Visualizations

Visualizations are how data scientists use to communicate their insights to the world. In the process of making a good visualization, be it while adding a legend or setting the x-axis label, we may run into some errors. Let’s take a look at how to resolve them below!

My legend’s labels don’t match up / my legend isn’t displaying properly

If you simply add plt.legend() after your plotting line of code, you should see a legend; seaborn will sometimes automatically populate the legend. However, if you’re plotting multiple lines or sets of points on a single plot, the labels in the legend may not correctly line up with what’s shown.

Make sure to pass in the label argument into the sns plotting function with the label you want associated with that individual plot. For example,

sns.histplot(means_arr, label = 'simulated values') # informative label name
plt.title('Simulated values') 
plt.plot(original, 10, 'bo', label = 'original test statistic') # informative label name
plt.legend(loc = 'upper left') # can specify location of legend


The y-axis of my histplot shows the count, not the density

Look into the sns.histplot documentation and see what arguments the stat parameter takes in. By default, stat=count, and the number of elements in each histogram bin is the y axis. But if you wanted to normalize the distribution such that the total area is 1, consider passing stat=density into the plot function.

I’m having trouble labeling the axes/title of my graph

To label the axes and title of a graph, we use the following syntax:

plt.xlabel(“x axis name”) 
plt.ylabel(“y axis name”) 
plt.title(“graph title”) 

Where plt.xlabel, plt.ylabel, and plt.title are matplotlib functions that we call.

However, we often see students use the following incorrect syntax to try and label their plot:

plt.xlabel = "x name"
plt.ylabel = "y name"
plt.title = "graph title"

Now, instead of plt.xlabel, plt.ylabel, and plt.title being functions, they are strings.

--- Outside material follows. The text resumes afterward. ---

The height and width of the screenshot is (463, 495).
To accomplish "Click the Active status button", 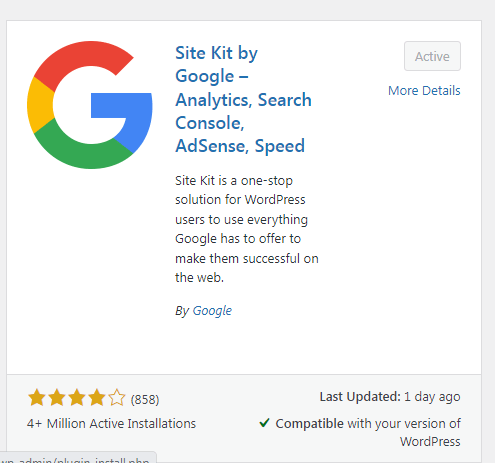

Trying to call one of the labelling function using the correct syntax in the next few cells (ie.plt.xlabel(“x name”)) will result in a TypeError: str object is not callable. If this happens to you, comb through your notebook and look for places when you used the incorrect syntax. After fixing it, restart your kernel and rerun your cells.

My sns.lineplot has an unwanted shaded region around the solid lines.

Note: the following examples are taken from sns.lineplot’s documentation.

sns.lineplot gives us a clean line when each x value has one y value. For example, the table

Year May
1948 120
1949 122
1950 123
\(\vdots\) \(\vdots\)

will give us a clean plot because each year corresponds to a single “Number of Flights in May” value.


When each x value has multiple y values, sns.lineplot will automatically plot a shaded region around the solid line, where the solid line is the mean of the y values for that x value (think of a groupby on x aggregated by .mean() on y) and the shaded region is the 95% confidence interval (read more about confidence intervals in the Data 8 textbook). For example, the table

Year May
1948 115
1948 120
1948 125
1949 118
1949 122
1949 126
\(\vdots\) \(\vdots\)

will plot a lineplot with a shaded region.


If you do not want the shaded region, aggregate the data such that there is only one y-value for a given x-value; then, make the plot.